======== Supplied material ========

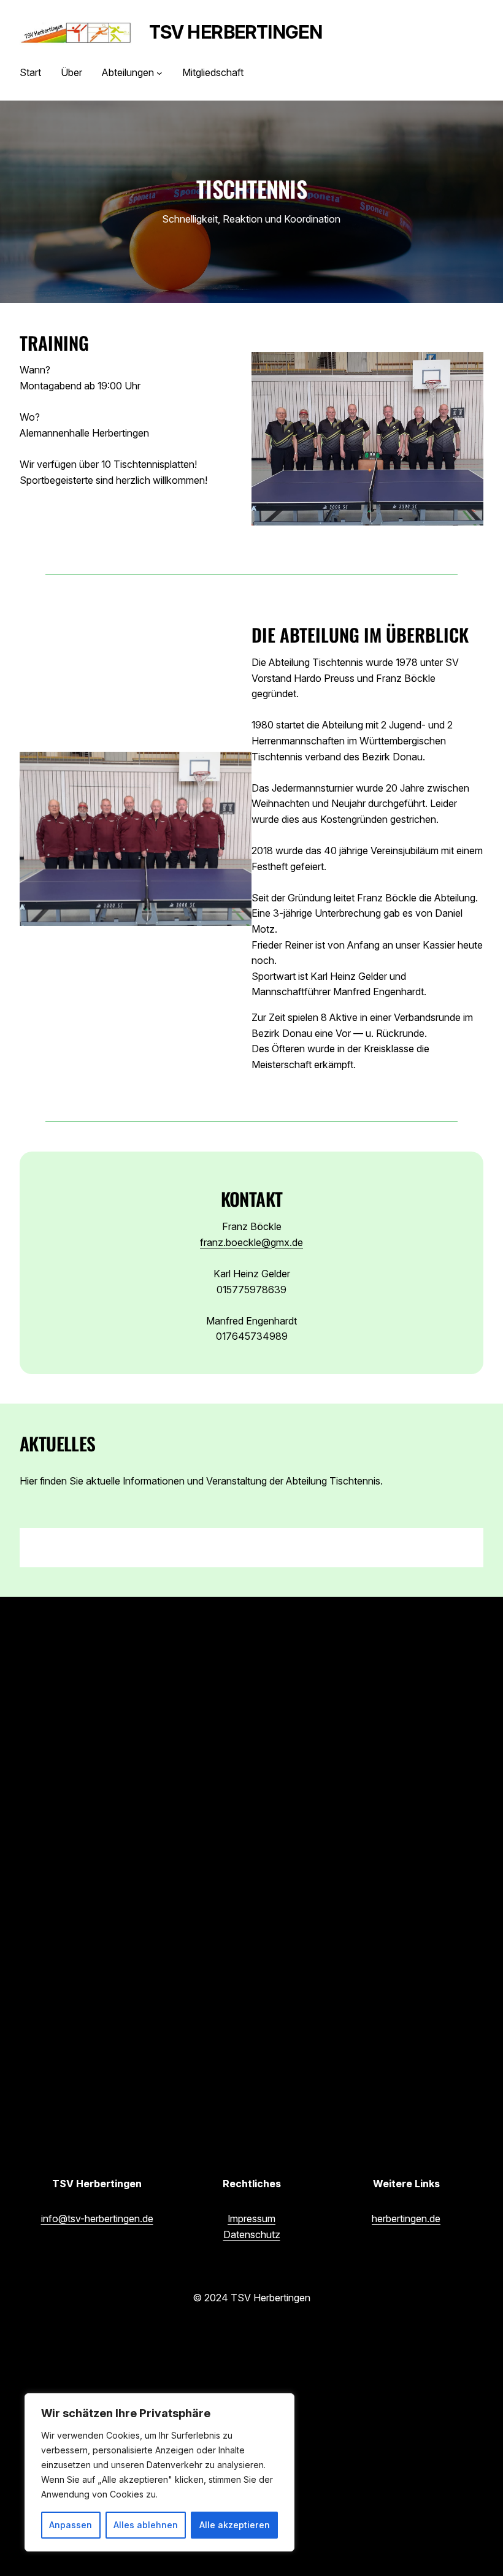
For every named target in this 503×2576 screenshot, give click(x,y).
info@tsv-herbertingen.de (97, 2218)
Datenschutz (251, 2234)
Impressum (251, 2218)
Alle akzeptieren (234, 2525)
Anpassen (70, 2525)
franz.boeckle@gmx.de (251, 1242)
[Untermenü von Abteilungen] (159, 73)
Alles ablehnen (145, 2525)
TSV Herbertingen (236, 32)
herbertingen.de (406, 2218)
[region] (159, 2472)
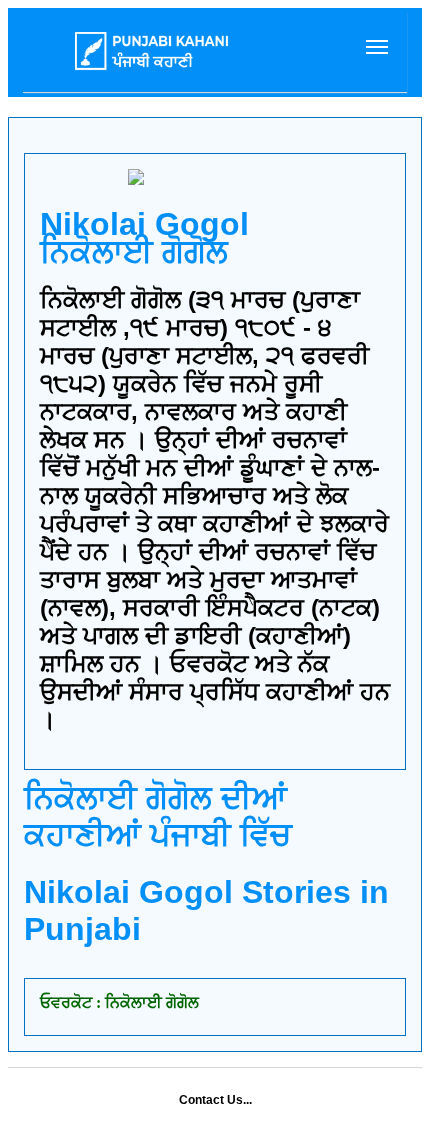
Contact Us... (215, 1100)
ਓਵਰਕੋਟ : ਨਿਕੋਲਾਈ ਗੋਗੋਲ (119, 1002)
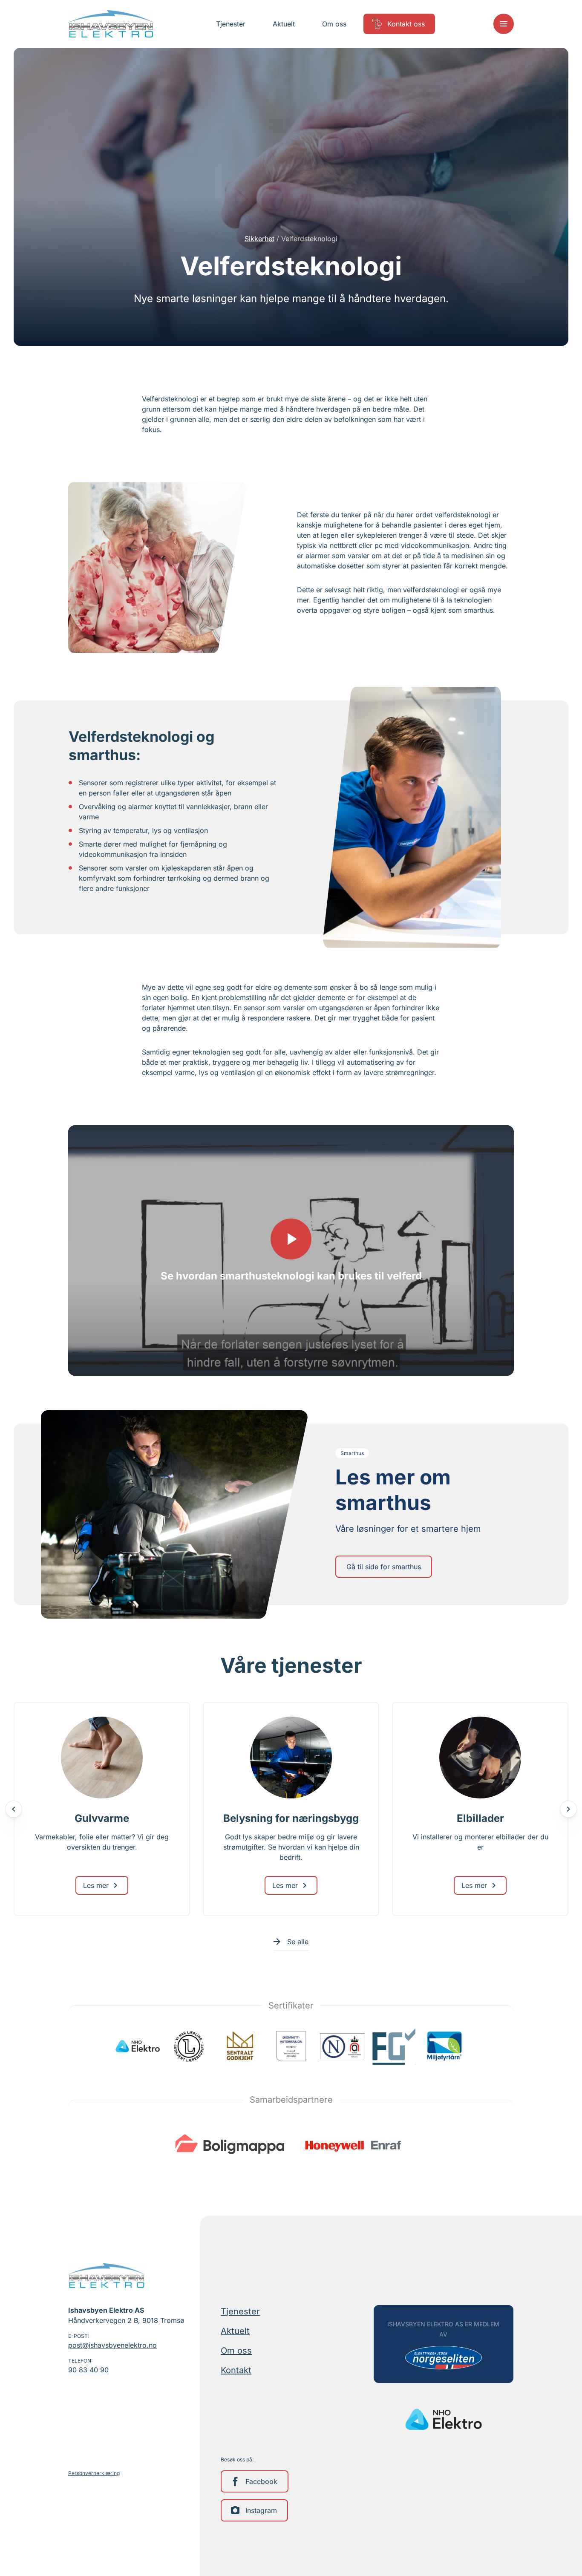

========

§ **Task to complete**: Could you write all the entries out again exactly, but without their pictures?

§ **Finished task**:
For every named target in this 503×2576 screenshot, give click(x,y).
info@tsv-herbertingen.de (97, 2218)
Datenschutz (251, 2234)
Impressum (251, 2218)
Alle akzeptieren (234, 2525)
Anpassen (70, 2525)
franz.boeckle@gmx.de (251, 1242)
[Untermenü von Abteilungen] (159, 73)
Alles ablehnen (145, 2525)
TSV Herbertingen (236, 32)
herbertingen.de (406, 2218)
[region] (159, 2472)
Contact Us... (215, 1100)
ਓਵਰਕੋਟ : ਨਿਕੋਲਾਈ ਗੋਗੋਲ (119, 1002)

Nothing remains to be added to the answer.